In the present case, the proposed development was mutually inconsistent with the 1967 scheme. Therefore, it was now physically impossible to develop the site in accordance with that permission.
(3) The appellant contended that Pilkington should be analysed as resting on a principle of abandonment whereby the right to develop land under a planning permission would be lost if a landowner acted in a way which would lead a reasonable person to conclude that the right had been abandoned.
However, the test was not based on any abandonment of an earlier permission but on the physical impossibility of carrying out that which was authorised in the earlier planning permission. There was no room for any principle in planning law whereby a planning permission might be extinguished by abandonment: Pioneer Aggregates (UK) Ltd v Secretary of State for the Environment [1984] 2 EGLR 183; [1985] AC 132 applied.
(4) The court rejected the appellant’s argument that a planning permission for a multi-unit development was properly interpreted as severable into a set of discrete permissions to construct each individual element of the scheme relying on the decision in Lucas, which was clearly wrongly decided.
The analytical error made in Lucas was to fail to distinguish between two significantly different propositions.
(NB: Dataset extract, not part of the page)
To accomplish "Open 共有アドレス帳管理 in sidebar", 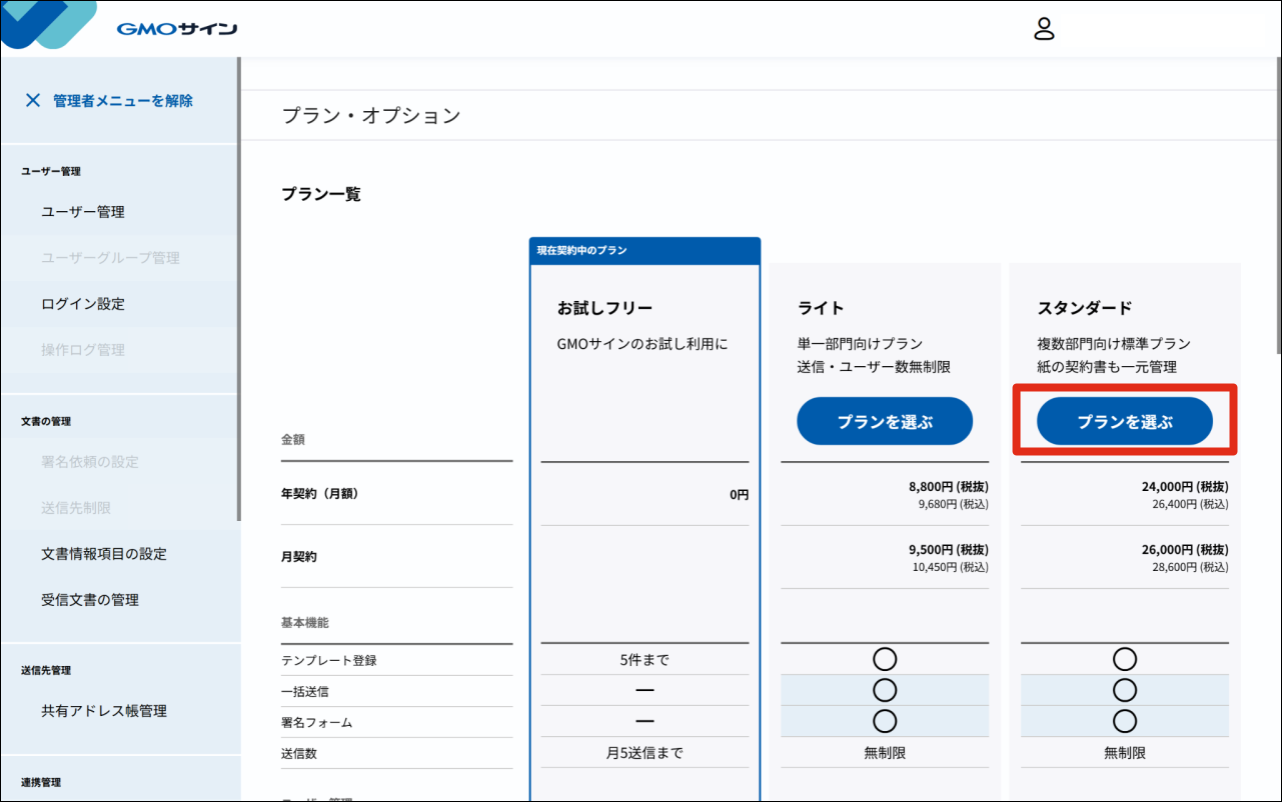I will pos(104,711).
The first was that, from a spatial point of view, a planning permission to develop a plot of land was not severable into separate permissions applicable to discrete parts of the site. The second was that, from a temporal point of view, development authorised by a planning permission was only authorised if the whole of the development was carried out. The rejection of the second proposition did not undermine the first.
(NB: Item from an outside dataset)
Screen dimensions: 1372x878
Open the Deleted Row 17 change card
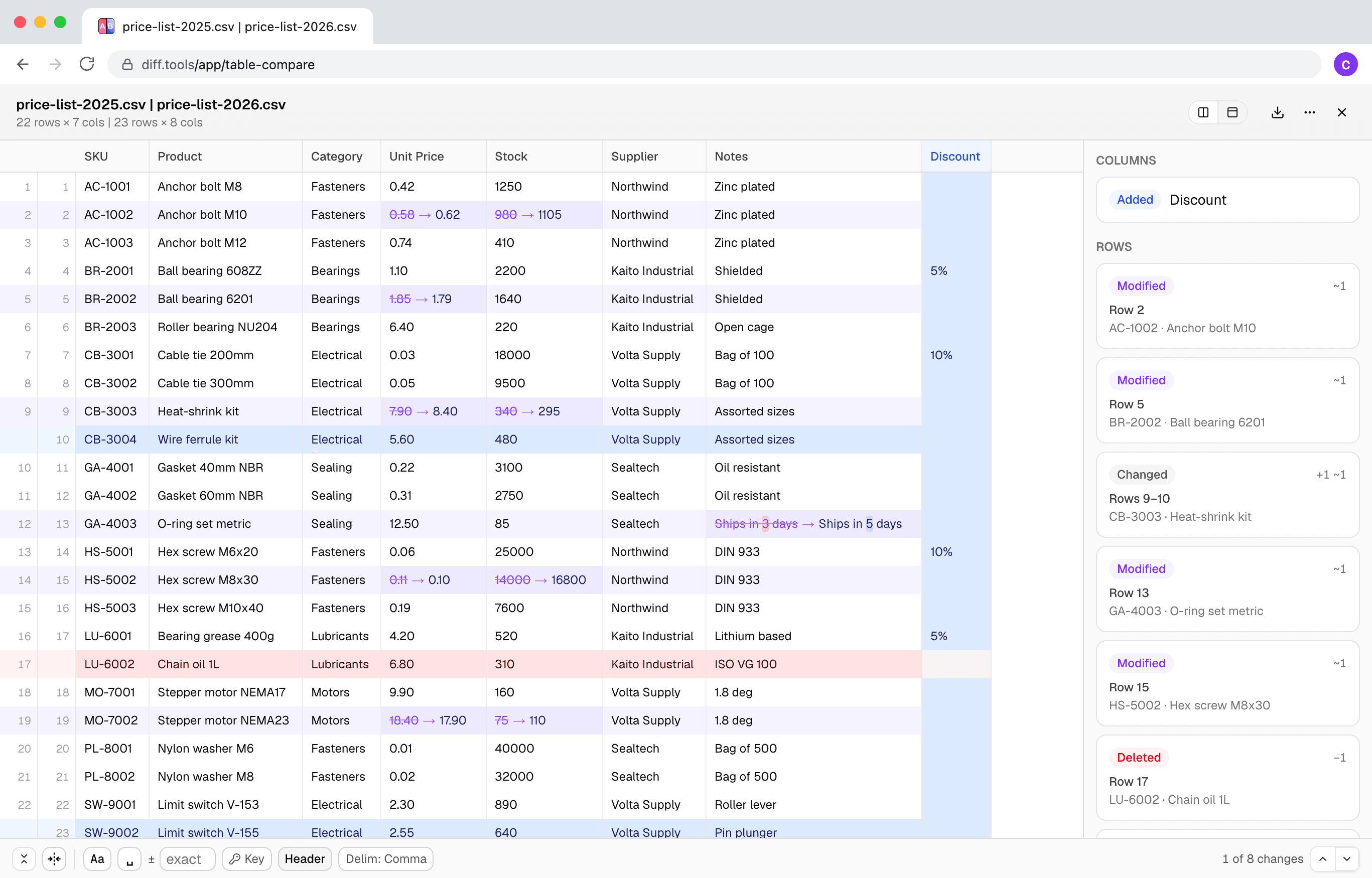click(1228, 778)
(5) The courts below were right to hold that the 1967 permission was a permission to carry out a single scheme of development and could not be construed as separately permitting particular parts of the scheme to be built alongside development on the site authorised by independent permissions. It was possible in principle for a local planning authority to grant planning permission which approved a modification of an entire scheme rather than constituting a separate permission referable just to part of the scheme. But the appellant had failed to show that the additional planning permissions under which development had been carried out since 1987 should be construed in that way. That development was inconsistent with the 1967 permission and had the effect that it was physically impossible to develop the site in accordance with the master plan approved by the 1967 permission. Furthermore, other development which had been carried out for which the appellant failed to show that any planning permission was obtained had the same effect.
Charles Banner KC, Robin Green and Matthew Finn (instructed by Aaron & Partners LLP, of Chester); appeared for the appellant; Gwion Lewis KC (instructed by Geldards LLP, of Cardiff) appeared for the respondent.